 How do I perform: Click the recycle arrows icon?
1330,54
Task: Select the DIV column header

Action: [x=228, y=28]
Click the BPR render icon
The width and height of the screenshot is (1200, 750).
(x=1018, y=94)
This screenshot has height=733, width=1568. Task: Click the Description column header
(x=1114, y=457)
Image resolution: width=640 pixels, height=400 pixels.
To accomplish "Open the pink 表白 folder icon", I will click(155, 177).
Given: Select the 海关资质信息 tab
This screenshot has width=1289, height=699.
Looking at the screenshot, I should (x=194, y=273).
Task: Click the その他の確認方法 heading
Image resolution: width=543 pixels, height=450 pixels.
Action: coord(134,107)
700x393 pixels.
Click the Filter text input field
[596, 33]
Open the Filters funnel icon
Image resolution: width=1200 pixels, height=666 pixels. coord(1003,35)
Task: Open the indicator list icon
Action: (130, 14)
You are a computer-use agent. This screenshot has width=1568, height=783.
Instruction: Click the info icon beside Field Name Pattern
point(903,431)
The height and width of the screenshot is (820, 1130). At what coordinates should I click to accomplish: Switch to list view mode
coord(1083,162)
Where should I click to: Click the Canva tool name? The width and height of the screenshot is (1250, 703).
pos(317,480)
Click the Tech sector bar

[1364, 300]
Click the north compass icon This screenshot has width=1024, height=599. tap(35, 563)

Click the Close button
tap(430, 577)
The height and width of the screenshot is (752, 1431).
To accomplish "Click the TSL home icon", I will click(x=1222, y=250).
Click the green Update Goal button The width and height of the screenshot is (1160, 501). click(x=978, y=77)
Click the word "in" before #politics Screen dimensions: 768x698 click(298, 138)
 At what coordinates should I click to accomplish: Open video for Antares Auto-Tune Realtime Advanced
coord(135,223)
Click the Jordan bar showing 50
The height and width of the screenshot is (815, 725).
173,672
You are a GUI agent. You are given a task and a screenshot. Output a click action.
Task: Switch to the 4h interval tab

◇ ◇ ◇

TO DO: Would you print all of the records exactly as they were given?

OUTPUT FOR THIS EXERCISE:
 How do I perform: Click the recycle arrows icon?
1330,54
Task: Select the DIV column header

Action: [x=228, y=28]
Click the BPR render icon
The width and height of the screenshot is (1200, 750).
(x=1018, y=94)
This screenshot has height=733, width=1568. Task: Click the Description column header
(x=1114, y=457)
Image resolution: width=640 pixels, height=400 pixels.
To accomplish "Open the pink 表白 folder icon", I will click(155, 177).
Given: Select the 海关资质信息 tab
This screenshot has width=1289, height=699.
Looking at the screenshot, I should (x=194, y=273).
Task: Click the その他の確認方法 heading
Image resolution: width=543 pixels, height=450 pixels.
Action: coord(134,107)
700x393 pixels.
Click the Filter text input field
[596, 33]
Open the Filters funnel icon
Image resolution: width=1200 pixels, height=666 pixels. coord(1003,35)
Task: Open the indicator list icon
Action: (130, 14)
You are a computer-use agent. This screenshot has width=1568, height=783.
Instruction: Click the info icon beside Field Name Pattern
point(903,431)
The height and width of the screenshot is (820, 1130). At what coordinates should I click to accomplish: Switch to list view mode
coord(1083,162)
Where should I click to: Click the Canva tool name? The width and height of the screenshot is (1250, 703).
pos(317,480)
Click the Tech sector bar

[1364, 300]
Click the north compass icon This screenshot has width=1024, height=599. tap(35, 563)

Click the Close button
tap(430, 577)
The height and width of the screenshot is (752, 1431).
To accomplish "Click the TSL home icon", I will click(x=1222, y=250).
Click the green Update Goal button The width and height of the screenshot is (1160, 501). click(x=978, y=77)
Click the word "in" before #politics Screen dimensions: 768x698 click(298, 138)
 At what coordinates should I click to accomplish: Open video for Antares Auto-Tune Realtime Advanced
coord(135,223)
Click the Jordan bar showing 50
The height and width of the screenshot is (815, 725).
173,672
You are a GUI agent. You are given a task and a screenshot. Output a click action.
Task: Switch to the 4h interval tab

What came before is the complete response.